百丈野狐

政府の推進するいわゆる働き方改革にも謳われているが、従来のように仕事場を限定せずに働くことができるというのは、持病がありなおかつシングルの自分にはことのほか有難い。さらには高齢の親と同居していれば尚更だ。こういう環境で通勤に割ける時間はそう多くない。しかし特に東京ではそれを避けて通れない。かくして疲弊し消耗することとなる。私の持病もことによると原因はこの辺りにあるのかも知れない。

自分の問題とそれを取り巻く周辺の問題というのは常に曖昧なものだ。その境界は予定的に茫漠としている。自分への責任は実は環境に原因があるのかも知れない。負わなくても良い責めを自ら抱え込んでいることに気づかないことはよくある。

自由な場所で仕事が出来るというのはいい。これが可能なのは職種にもよると思うが、例えば製造の現場、場所に依存するサービス業などは無理だ。

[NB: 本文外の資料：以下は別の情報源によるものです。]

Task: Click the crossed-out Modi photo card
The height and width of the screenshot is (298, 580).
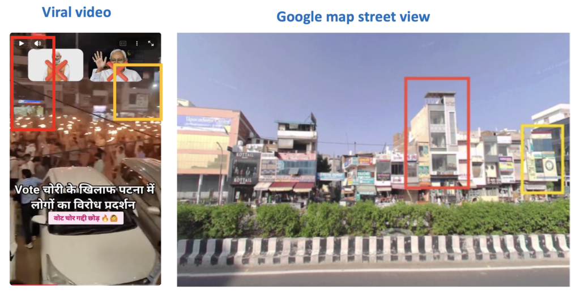Action: coord(56,65)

しかし営業や管理部門、マーケティングなど企画部門なら別に特定の場所に集まる必要はない。既にこういう仕事の形態を採っている企業もあるかと思うが、おそらくそう多くはないだろう。

いわゆるノマドワーカーを組織が許すようになればある種の環境の人間には助かる。それは自分のように管理する側でも同じだ。会議などはネットでいくらでも出来るし部下への面接もFaceTimeやskypeで出来るではないか。

ただ、こういう環境を既に導入している企業は大企業の一部職種か、IT関係が殆どだろう。随分前に在宅勤務だのサテライトオフィスだのと話題になってそれがなかなか実現しないというのは、毎日面と向かって上下関係を確認し合わないと殊更不安になるという、これは人間の持つ宿痾のようなものがそうさせるからか。

とはいえ、組織にいる時間もあとわずか。12月はその段取りで忙しい。